I admit it – I’m a terrible mountain biker. The second I get off blacktop and onto dirt I find verticality almost impossible to maintain. The last time I straddled a mountain bike, for example, I overcooked a downhill turn, grabbed a fistful of front brake, vaulted neatly over the handlebars and popped my left shoulder. That was five years ago and I haven’t set bum on a mountain bike since. So it is with considerable trepidation that I pedal into the brooding shadows of Rotorua’s Whakarewarewa Forest.
For the uninitiated, The Redwoods, as this forest is more commonly known, is one of the finest MTB parks on the planet. The area’s volcanic geology has gifted the park with both a vertiginous topography, and a mouldable pumice and clay soil. Translation: trail builders can follow the rugged contours of the mountains, sculpting berms and rollers that set like stone and don’t wash away in the rain. The result is a vast web of premium single trail, graded from 1 (beginner) right through to 6 (maniacal), which cuts through the old logging forests of sequoia, pine, spruce and larch.
According to my guide, Karl Young, a silver-haired veteran of Rotorua’s MTB scene, the mammoth task of scratching these trails out of the forest began 30-odd years ago, with keen locals doing most of the dirtwork themselves.
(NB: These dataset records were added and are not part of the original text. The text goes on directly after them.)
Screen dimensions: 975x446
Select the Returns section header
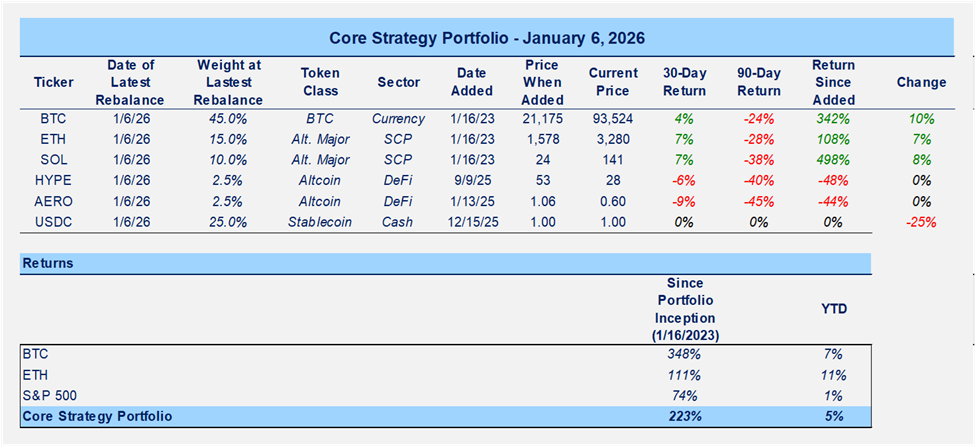[x=49, y=264]
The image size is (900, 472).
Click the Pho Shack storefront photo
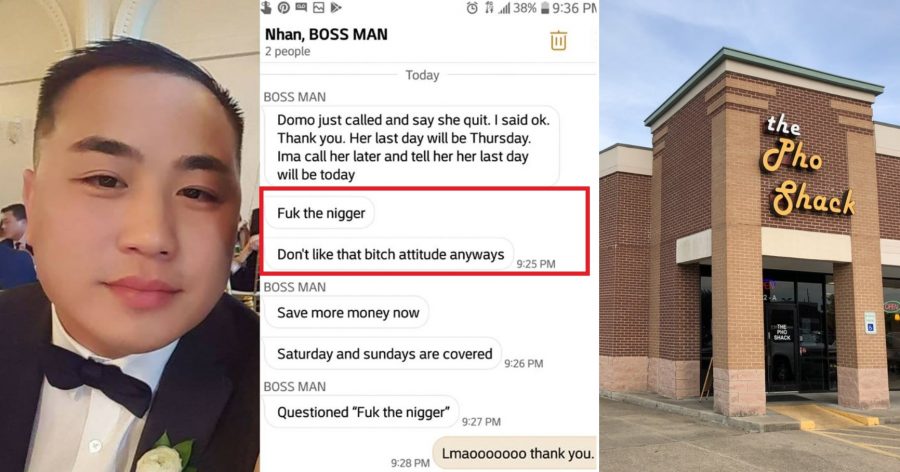(x=750, y=236)
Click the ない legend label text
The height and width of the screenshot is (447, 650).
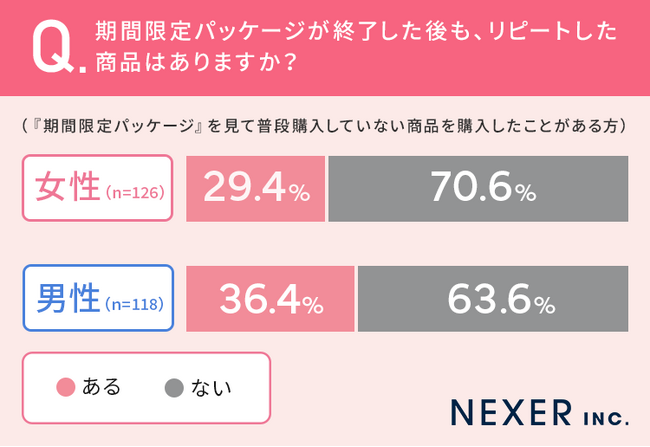tap(204, 387)
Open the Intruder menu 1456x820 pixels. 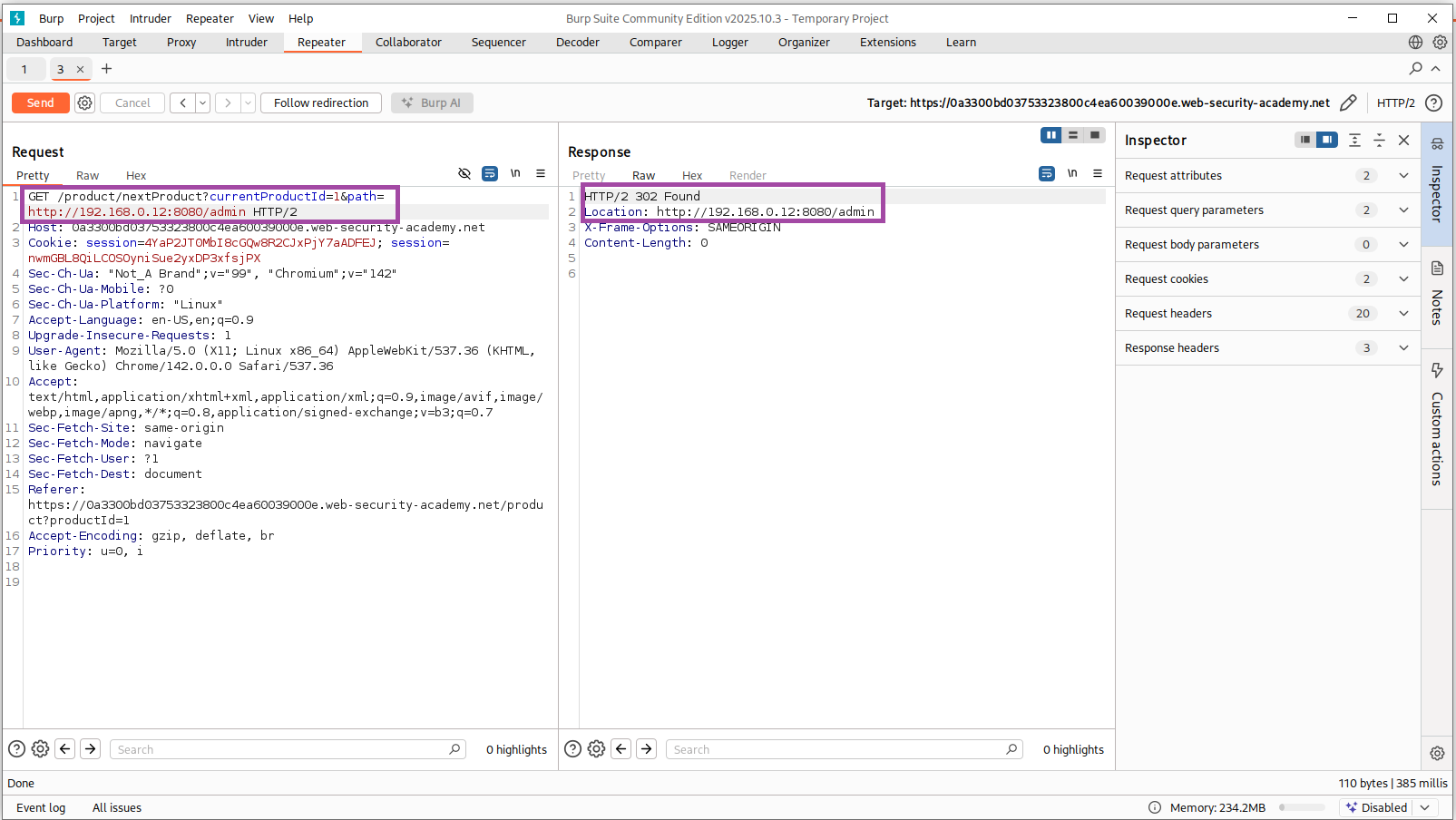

But since the 2006 MTB World Championships, which took place in Rotorua, the scene has exploded with the government calling in inmates from local prisons to cut more and more trails. Now there’s 180-odd kilometres of trail in the forest, with a colourful array of names that range from the ominous (Frontal Lobotomy) to the downright bizarre (Kung Fu Walrus).
All of which sounds great on paper, but I’m slightly less enthused after a gruelling 20-minute climb has us sitting at the peak of a mountain, Lake Rotorua sparkling below us, with trails that look more like waterslide chutes dropping into the undergrowth.
I ask Karl if there are any trails in the forest he wouldn’t dare set tyre on. He considers for a moment: “Nah, people hurt themselves on all kinds of trails in here…” And with that he nudges his wheel over the lip of a Grade 3 run called Challenge and disappears.
Now, I wouldn’t exactly say I followed with relish. Nor would I say I handled my bike with panache. But I did get to the bottom without eating dirt – a minor miracle I attribute entirely to the quality of the trails. Smooth and flowy, these things are more like rails than tracks. My bike simply does its thing as the banks and berms direct it down, down, down.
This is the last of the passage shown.